Adaptive Multilingual Text Filtering

For consistency we have based all three of our approaches a technique developed by Dumais for adaptive monolingual text filtering in which Latent Semantic Indexing (LSI) is used to develop relatively short feature vectors that describe the relevant training documents, and the mean of the relevant documents' feature vectors is used as the profile [Duma95]. LSI feature vectors describing newly arrived documents are then used to rank order the newly arrived documents in order of decreasing similarity with the profile using the cosine similarity measure.

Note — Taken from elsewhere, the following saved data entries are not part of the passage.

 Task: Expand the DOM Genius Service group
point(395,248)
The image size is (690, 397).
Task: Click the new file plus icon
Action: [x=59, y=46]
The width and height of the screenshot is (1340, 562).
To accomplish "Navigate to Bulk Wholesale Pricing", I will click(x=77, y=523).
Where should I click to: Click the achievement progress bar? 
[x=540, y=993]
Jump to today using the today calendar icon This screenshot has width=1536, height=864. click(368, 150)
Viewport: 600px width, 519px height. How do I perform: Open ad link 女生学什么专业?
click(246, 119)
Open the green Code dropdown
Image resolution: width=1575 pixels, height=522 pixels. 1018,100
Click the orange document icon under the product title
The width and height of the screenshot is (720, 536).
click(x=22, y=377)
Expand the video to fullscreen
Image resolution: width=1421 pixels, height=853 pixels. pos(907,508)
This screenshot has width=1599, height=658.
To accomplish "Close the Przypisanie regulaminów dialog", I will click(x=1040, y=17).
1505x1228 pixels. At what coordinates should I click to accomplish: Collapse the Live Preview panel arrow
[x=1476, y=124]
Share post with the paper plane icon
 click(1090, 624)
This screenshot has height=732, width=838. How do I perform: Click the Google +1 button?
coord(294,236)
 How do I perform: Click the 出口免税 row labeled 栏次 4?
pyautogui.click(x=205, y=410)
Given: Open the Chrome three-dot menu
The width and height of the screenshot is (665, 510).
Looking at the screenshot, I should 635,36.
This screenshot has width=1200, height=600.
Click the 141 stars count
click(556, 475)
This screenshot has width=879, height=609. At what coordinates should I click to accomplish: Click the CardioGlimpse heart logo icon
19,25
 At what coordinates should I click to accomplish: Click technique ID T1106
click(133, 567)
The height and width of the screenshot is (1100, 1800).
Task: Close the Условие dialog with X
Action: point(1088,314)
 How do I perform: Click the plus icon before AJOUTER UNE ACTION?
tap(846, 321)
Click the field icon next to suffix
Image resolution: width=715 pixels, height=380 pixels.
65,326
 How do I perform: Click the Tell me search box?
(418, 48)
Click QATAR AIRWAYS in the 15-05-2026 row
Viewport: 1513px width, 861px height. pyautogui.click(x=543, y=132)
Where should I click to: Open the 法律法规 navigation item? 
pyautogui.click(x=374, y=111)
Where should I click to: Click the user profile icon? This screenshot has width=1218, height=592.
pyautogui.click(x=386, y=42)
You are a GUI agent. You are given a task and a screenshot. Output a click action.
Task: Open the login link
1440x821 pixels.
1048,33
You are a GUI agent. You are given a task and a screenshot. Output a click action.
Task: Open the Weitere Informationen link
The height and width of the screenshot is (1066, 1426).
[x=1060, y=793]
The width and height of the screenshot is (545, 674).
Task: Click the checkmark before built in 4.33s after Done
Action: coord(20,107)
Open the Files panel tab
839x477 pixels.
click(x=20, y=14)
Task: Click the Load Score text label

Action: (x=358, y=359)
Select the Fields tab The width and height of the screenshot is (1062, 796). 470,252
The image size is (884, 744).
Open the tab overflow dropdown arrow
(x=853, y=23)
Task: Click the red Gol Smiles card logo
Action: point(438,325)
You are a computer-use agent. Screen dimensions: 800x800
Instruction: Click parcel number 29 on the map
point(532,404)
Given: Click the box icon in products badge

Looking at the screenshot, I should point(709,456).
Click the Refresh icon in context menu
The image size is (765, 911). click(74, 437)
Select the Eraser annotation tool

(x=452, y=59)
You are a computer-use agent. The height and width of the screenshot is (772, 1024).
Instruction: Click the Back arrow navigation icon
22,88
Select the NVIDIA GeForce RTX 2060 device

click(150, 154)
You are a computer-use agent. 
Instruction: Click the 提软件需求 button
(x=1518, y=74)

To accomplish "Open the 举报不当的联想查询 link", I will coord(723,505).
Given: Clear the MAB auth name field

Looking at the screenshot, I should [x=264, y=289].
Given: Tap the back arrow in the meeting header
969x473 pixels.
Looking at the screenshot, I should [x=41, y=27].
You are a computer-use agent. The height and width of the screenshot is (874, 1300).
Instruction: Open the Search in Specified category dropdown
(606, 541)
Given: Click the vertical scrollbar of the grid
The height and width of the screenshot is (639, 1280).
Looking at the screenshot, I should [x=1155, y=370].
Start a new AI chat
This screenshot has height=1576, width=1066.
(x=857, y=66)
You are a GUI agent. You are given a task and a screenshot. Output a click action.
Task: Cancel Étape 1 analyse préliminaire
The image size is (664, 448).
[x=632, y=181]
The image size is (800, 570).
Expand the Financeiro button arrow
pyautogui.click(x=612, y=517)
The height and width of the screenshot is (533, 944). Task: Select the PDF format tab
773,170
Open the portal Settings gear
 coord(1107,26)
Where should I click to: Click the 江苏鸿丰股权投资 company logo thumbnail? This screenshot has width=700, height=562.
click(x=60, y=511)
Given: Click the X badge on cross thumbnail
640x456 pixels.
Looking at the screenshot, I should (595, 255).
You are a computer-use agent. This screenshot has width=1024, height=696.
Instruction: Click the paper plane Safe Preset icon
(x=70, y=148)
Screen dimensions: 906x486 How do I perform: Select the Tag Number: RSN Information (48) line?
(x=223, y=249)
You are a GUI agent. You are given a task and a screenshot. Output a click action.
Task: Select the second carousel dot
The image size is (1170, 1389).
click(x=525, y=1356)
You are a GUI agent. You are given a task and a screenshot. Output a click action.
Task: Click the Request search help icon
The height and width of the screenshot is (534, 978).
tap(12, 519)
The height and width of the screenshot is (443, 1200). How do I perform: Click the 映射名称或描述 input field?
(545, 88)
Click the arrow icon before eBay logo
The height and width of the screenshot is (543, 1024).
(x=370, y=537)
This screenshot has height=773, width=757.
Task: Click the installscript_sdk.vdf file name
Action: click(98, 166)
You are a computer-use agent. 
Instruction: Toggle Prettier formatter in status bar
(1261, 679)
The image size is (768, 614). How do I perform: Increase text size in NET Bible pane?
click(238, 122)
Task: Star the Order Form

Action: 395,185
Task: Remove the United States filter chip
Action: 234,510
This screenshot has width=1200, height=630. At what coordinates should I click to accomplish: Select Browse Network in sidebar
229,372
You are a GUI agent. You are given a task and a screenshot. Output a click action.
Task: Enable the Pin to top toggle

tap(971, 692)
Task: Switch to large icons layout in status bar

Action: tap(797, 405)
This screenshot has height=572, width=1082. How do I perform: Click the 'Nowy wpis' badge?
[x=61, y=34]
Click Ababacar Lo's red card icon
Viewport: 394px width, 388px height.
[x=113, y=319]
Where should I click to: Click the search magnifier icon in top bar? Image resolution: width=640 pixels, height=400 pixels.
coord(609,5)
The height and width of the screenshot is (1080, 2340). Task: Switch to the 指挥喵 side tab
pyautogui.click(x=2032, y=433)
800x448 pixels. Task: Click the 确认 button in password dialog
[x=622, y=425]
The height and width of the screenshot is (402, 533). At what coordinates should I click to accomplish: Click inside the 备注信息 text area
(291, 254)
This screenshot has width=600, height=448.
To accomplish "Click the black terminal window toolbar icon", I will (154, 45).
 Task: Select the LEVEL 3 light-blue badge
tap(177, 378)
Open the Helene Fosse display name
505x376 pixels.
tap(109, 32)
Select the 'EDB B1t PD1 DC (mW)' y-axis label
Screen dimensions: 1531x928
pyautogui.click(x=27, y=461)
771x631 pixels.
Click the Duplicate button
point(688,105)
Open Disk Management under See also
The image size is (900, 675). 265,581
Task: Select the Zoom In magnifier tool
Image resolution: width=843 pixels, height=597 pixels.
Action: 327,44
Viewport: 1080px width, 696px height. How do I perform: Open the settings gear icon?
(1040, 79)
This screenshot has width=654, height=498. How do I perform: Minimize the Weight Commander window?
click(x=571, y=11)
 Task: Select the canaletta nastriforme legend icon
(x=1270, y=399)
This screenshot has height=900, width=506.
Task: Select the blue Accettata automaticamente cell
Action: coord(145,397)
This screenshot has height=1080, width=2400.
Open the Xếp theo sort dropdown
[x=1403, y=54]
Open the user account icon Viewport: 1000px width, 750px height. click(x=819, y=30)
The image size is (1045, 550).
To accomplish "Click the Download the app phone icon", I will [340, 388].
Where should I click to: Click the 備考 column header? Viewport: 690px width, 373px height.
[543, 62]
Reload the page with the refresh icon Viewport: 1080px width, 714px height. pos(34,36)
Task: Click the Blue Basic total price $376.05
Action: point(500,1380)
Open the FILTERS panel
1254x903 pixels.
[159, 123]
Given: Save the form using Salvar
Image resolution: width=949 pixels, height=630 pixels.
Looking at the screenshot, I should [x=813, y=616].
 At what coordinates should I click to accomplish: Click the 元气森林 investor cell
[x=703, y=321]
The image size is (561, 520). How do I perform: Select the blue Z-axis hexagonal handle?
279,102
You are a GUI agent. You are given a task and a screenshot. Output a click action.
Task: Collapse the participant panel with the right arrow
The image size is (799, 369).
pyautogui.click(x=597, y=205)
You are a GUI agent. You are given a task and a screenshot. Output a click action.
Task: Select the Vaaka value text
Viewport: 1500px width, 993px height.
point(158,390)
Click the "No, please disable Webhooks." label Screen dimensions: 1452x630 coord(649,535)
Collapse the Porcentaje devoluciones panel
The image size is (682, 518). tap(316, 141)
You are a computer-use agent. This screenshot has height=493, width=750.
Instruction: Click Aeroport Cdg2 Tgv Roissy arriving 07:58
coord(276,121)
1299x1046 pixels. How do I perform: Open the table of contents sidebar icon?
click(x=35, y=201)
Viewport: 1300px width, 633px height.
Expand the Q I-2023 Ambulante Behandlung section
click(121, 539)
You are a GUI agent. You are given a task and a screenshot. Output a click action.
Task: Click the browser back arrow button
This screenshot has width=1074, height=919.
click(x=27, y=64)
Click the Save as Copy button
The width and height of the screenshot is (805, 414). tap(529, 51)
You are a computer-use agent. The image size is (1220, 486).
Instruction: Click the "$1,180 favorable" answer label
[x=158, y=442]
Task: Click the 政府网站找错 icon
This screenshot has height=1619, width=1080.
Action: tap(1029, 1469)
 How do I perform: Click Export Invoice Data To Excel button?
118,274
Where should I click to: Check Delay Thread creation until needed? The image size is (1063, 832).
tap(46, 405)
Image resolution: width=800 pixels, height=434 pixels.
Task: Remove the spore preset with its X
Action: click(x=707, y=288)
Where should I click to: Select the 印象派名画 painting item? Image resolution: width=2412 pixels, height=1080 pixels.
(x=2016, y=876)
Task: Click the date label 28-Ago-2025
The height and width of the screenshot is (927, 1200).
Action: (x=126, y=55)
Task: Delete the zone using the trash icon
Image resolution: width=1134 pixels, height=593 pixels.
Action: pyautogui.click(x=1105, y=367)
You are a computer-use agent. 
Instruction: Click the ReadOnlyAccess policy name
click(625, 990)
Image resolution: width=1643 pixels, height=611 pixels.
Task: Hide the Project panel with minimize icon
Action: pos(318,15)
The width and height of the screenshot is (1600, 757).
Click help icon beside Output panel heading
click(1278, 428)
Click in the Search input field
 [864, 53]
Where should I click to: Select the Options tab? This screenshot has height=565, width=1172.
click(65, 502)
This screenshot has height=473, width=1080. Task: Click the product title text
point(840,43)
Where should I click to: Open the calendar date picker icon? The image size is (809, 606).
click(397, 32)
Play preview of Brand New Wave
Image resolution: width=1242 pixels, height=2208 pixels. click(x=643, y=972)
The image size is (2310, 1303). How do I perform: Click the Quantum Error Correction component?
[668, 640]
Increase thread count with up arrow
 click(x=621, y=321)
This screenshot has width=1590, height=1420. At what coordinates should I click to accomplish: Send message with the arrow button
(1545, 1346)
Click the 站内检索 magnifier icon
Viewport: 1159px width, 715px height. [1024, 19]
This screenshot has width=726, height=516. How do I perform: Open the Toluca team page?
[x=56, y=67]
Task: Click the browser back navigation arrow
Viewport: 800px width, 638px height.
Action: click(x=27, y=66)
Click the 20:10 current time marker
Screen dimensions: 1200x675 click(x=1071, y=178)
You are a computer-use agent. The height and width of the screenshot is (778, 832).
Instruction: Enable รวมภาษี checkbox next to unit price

LSI feature vectors are constructed by counting the frequency with which each term occurs in a document and then using those values as input to a function which reduces the number of features by accounting for similarities in word usage. This function is automatically constructed using a static document collection which is representative of the documents which are expected to arrive. Initially, a matrix is formed in which the frequency with which a single term (word, phrase, etc.) occurs in a document is stored at the row representing the term and the column representing the document. These weights are then adjusted to estimate the importance of each term for retrieval by applying row and column operations that emphasize terms which occur frequently in an individual document but rarely in the representative collection. gif A rank revealing matrix transformation (the singular value decomposition) is then used to construct a low-rank approximation to this matrix in which it has been observed by Deerwester, et al. that the vector components which remain in each column appear to represent the conceptual content of the documents fairly well while suppressing the adverse effects of variations in the author's choice of terms to represent those concepts in any particular document [Deer90]. This is accomplished by retaining (in our application) only the largest 200 singular values. A useful side effect of the singular value decomposition is that matrix formed from 200 retained singular values and their corresponding left singular vectors is a linear function which maps any column of the original matrix to the corresponding low-rank (200 element) representation that we call a LSI feature vector. Additional details of the technique can be found in [Berr96].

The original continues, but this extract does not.